Va detto, in via preliminare, che l’azienda, nonostante le difficoltà, in fase di contrattazione sindacale concede ai dipendenti l’anticipazione del Fis. Per intenderci, il dipendente non ha avuto la benché minima percezione della crisi, perché lo stipendio è arrivato puntuale e per intero.
Fra gli adempimenti previsti, la trasmissione per via telematica di alcuni dati. Operazione consentita solo mediante un “modello” predisposto dallo stesso istituto (quindi non modificabile), da compilare in ogni “campo” secondo le istruzioni fornite. In tale contesto, spiegano dall’azienda, veniva richiesto l’inserimento del numero di ore settimanali e non quello complessivo oggetto dell’integrazione salariale.
L’Inps, dopo tre mesi dall’inserimento della domanda, fa sapere che la stessa è sì stata accolta, ma solo parzialmente (per circa il 10% del valore complessivo richiesto).
L’azienda, già in apprensione e alle prese con i molteplici adempimenti quotidiani, si attiva immediatamente per capire cosa è accaduto: telefonate, fax, raccomandate, pec, interlocuzioni.

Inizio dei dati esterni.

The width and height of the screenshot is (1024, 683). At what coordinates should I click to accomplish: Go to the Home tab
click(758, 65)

L’inghippo, a quanto pare (non si è mai avuto conferma), è nei dati trasmessi per via telematica. Ovvero, l’istituto ha probabilmente considerato le ore di una settimana anziché quelle complessive per le quali si chiedeva il beneficio.
Arriviamo, nel frattempo, a metà dicembre dell’anno scorso. I legali dell’impresa chiedono all’Inps di rivedere in autotutela il provvedimento emesso e di riconoscere il totale del monte ore. Con la stessa nota chiedono pure quali le possibili soluzioni (integrare la domanda di agosto, reiterarla ex novo), onde evitare la soppressione dei posti di lavoro.

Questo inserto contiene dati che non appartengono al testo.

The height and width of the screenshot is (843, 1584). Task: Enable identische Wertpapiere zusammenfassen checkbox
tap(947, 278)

L’Inps di Isernia trasmette l’istanza alla direzione generale di Roma e chiede lumi sul da farsi.
Dopo oltre due mesi, siamo a fine febbraio, Roma scrive a Isernia e “autorizza” la rettifica, indicando anche come procedere. E qui viene il bello. Perché la procedura indicata non è da Isernia eseguibile, poiché non ancora operativa nel proprio sistema informatico. Davvero, non è uno scherzo di carnevale.
L’azienda sta sollecitando quasi quotidianamente, ma, banalizzando, è come se un grafico dovesse realizzare un manifesto elettorale utilizzando il Photoshop senza avere lo stesso programma installato sul pc: impossibile!
Cosa si fa? Si aspetta. Non ci sono alternative. L’azienda (cornuta e mazziata, perché ha pure anticipato i compensi ai lavoratori) licenzia? Lo Stato, perché l’Inps nel caso di specie rappresenta lo Stato, pare voler rispondere: pazienza…
Vengano, signori. Vengano. Berlusconi, Di Maio, Salvini. Meloni, Gentiloni. Altro che Ohio. Siamo in una repubblica Sudafricana. Con il dovuto rispetto per il Sud Africa.
E le aziende muoiono nell’indifferenza totale.